— Selected passage —
According to various embodiments, the phase offset (for example, of the exit lens waveform) is determined in an instrument set-up and/or calibration process. The inventors have moreover found that the phase offset may depend on mass to charge ratio. For example, elements present between the exit lens and the quadrupole (for example, pre-filter rods) may cause a time offset, which may be mass to charge ratio (m/z) dependent.

Thus according to various embodiments, a calibration function and/or look-up table relating the phase offset (of the exit lens voltage) to the mass to charge ratio (m/z) of the ion of interest is determined. The calibration function and/or look-up table may then be used such that the phase offset may be scanned when the quadrupole is operated in a scanning mode. The amplitude of the exit lens voltage may also be mass to charge ratio (m/z) dependent, and may be determined in a corresponding manner.

Although various embodiments above have been described in terms of the use of X-band stability conditions, it would also be possible to use Y-band stability conditions, e.g. in a corresponding manner, mutatis mutandi. A Y-band may be produced and used for mass to charge ratio (m/z) filtering (rather than an X-band) by application of suitable excitation frequencies.

— Supplied records —
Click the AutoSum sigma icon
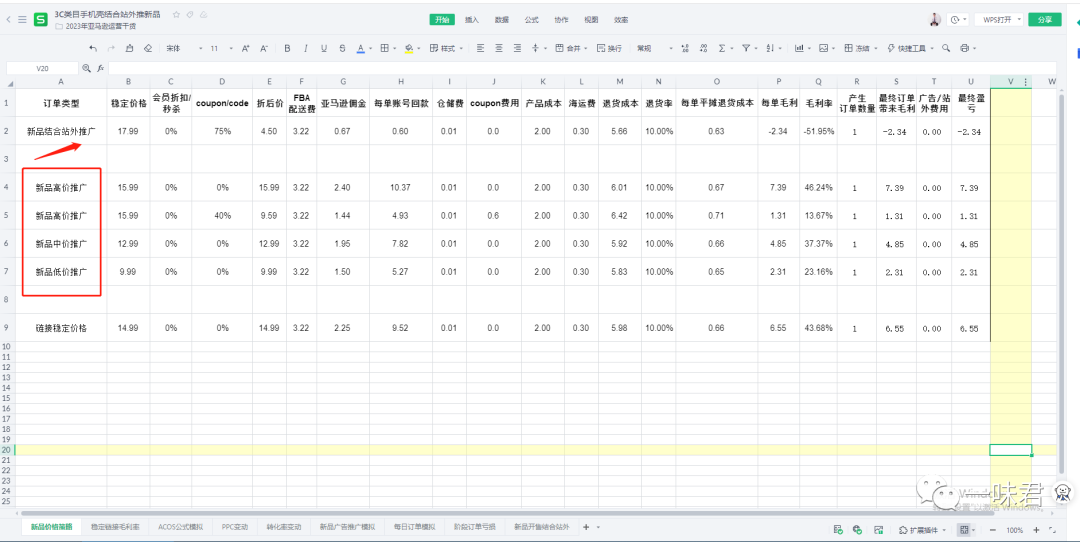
* * *
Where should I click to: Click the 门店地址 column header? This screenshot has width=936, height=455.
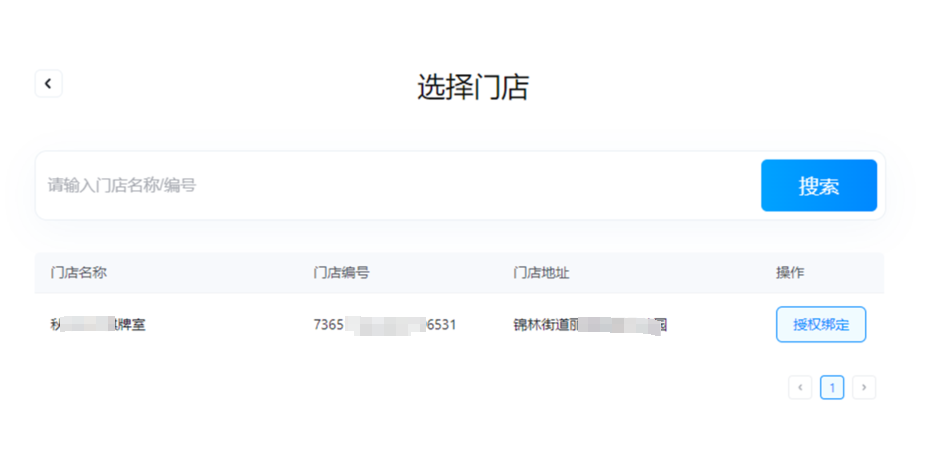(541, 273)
--
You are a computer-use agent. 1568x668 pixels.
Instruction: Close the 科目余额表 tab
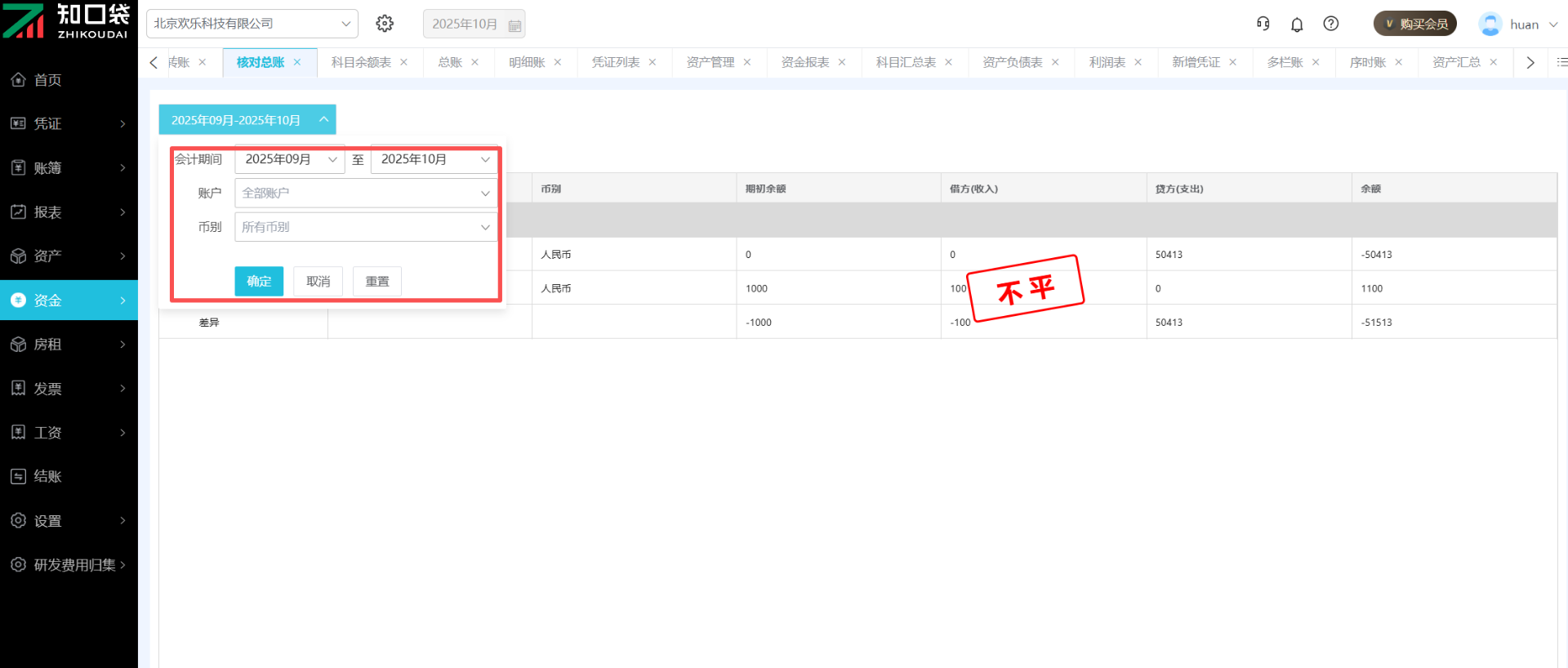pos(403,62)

— Exercise set —
1. In the passage on quadrupole phase offset, what elements located between the exit lens and the quadrupole are given as an example of something that may cause a mass-to-charge-ratio-dependent time offset?
2. Carry on the passage on quadrupole phase offset from the point where it stops.

— Answers to the exercise —
1. Pre-filter rods.

2.
Although the above has been described with particular reference to operating in an X-band or Y-band mode of operation in which two additional AC excitations are applied to the quadrupole device, it will be appreciated in various embodiments the quadrupole device is operated in a “single excitation” X-band(-like) or Y-band(-like) mode of operation using only a single additional AC excitation. In this case, the scan line may be lowered so as not to operate at the tip of the stability diagram. For example, the scan line may be operated in region “C” as defined in Sudakov, Such a scan line may cross other stable regions of the stability diagram and hence additional filtering may be required to avoid mass to charge ratio (m/z) interferences. Other regions may also be used, as desired. It will be appreciated, however, that such “single excitation” X-band(-like) or Y-band(-like) modes of operation can also benefit from the various advantages described herein, such as improved speed of ejection, resolution, and transmission behaviour.

Thus, according to various embodiments one auxiliary drive voltage is applied to the quadrupole device, which may effect an X-band, X-band-like, Y-band or Y-band-like mode of operation. An X-band-like (or Y-band-like) mode of operation may comprise a mode of operation in which the quadrupole device 10 is operated in a stability region for which instability (ejection) at the stability boundaries of the stability region may be in only the x- (or y-) direction.

The quadrupole device 10 (e.g. quadrupole mass filter) may be operated using one or more sinusoidal, e.g. analogue, RF or AC signals. However, it is also possible to operate the quadrupole device 10 using one or more digital signals, e.g. for one or more or all of the applied drive voltages. A digital signal may have any suitable waveform, such as a square or rectangular waveform, a pulsed EC waveform, a three phase rectangular waveform, a triangular waveform, a sawtooth waveform, a trapezoidal waveform, etc.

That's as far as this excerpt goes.